No. Take your previous equation and use to to calculate q

Ohhh I see

$$Q = \frac {R^{2}E} {K}$$

hm, I tried the following equation and it said it was wrong?

$$Q = \frac {R^{2}E} {K}$$

$$Q = \frac {(0.190)^{2} * 4200} {\frac {1} {4*pi*E_{0}}}$$

$$Q = 1.68*10^{-8}$$

Hootenanny
Staff Emeritus
Gold Member
The question didn't ask you for the charge, it asked you for the potential inside the sphere...

The question didn't ask you for the charge, it asked you for the potential inside the sphere...

So after finding charge q, I need to substitute it back into

$$V = \frac {Kq} {r}$$

Hootenanny
Staff Emeritus
Gold Member
Yes.......

Yes.......

I had one final question on this problem. I just got the answer, but when I did the calculation it came out to be positive value but the online program said to check my signs, meaning it should be negative. I'm not sure what the intuition is behind the solution being negative, would you know or could you explain that quickly. Thank you again for your time and patients.
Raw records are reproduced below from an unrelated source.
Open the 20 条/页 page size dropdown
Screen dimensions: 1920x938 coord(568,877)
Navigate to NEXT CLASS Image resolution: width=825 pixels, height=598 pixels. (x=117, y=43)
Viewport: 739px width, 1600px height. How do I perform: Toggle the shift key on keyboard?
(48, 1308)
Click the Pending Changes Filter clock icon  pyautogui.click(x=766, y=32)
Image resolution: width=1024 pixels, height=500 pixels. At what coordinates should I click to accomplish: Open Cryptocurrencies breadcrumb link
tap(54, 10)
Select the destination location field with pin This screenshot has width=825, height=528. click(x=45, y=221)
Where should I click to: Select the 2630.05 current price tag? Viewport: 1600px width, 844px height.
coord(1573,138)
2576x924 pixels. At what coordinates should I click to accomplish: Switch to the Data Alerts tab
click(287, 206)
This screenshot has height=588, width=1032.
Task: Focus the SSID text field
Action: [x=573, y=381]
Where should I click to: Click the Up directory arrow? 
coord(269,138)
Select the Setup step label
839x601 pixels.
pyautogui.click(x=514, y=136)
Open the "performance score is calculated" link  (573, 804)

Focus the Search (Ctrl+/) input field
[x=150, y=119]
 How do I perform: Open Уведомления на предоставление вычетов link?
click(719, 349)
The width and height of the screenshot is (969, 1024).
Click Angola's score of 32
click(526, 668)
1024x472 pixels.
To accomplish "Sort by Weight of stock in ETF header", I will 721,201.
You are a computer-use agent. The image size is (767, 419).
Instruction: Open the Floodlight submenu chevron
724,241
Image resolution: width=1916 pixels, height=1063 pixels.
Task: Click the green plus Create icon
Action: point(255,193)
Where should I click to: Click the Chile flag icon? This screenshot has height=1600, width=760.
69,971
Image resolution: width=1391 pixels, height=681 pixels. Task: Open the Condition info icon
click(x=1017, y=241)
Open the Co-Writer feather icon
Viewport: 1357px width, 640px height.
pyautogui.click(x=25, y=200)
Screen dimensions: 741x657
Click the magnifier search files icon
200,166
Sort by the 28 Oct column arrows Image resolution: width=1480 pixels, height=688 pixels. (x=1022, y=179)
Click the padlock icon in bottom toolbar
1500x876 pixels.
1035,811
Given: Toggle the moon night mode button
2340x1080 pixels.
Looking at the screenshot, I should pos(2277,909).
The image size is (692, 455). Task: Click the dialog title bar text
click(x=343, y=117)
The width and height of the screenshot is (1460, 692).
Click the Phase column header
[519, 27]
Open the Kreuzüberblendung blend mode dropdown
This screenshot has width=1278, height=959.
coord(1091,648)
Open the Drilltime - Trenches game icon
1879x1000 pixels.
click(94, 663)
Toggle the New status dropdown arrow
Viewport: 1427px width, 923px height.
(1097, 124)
Starting to understand the difference for charge/potential.

Hootenanny
Staff Emeritus
Gold Member
The clue is in the question

## Homework Statement

The electric field at the surface of a charged, solid, copper sphere is 4200 N/C, directed toward the center of the sphere.
The electric field is define such that it is directed away from positive charge and towards negative charge. Or from from points of higher potential to lower potential, therefore, if the electric field is directed towards the centre of the sphere, then the centre must be at a lower potential than the outside of the sphere. Since zero potential (i.e. V=0) is taken to be at $r=\infty$, then the potential at the centre must be negative. Does that make sense? (Apologies if it doesn't but I'm running out of coffee :grumpy:)
Thank you again for your time and patients.
Its been a pleasure
Starting to understand the difference for charge/potential.
Once you got your head round potential vs. field vs. potential energy you'll sail the rest of electrostatics.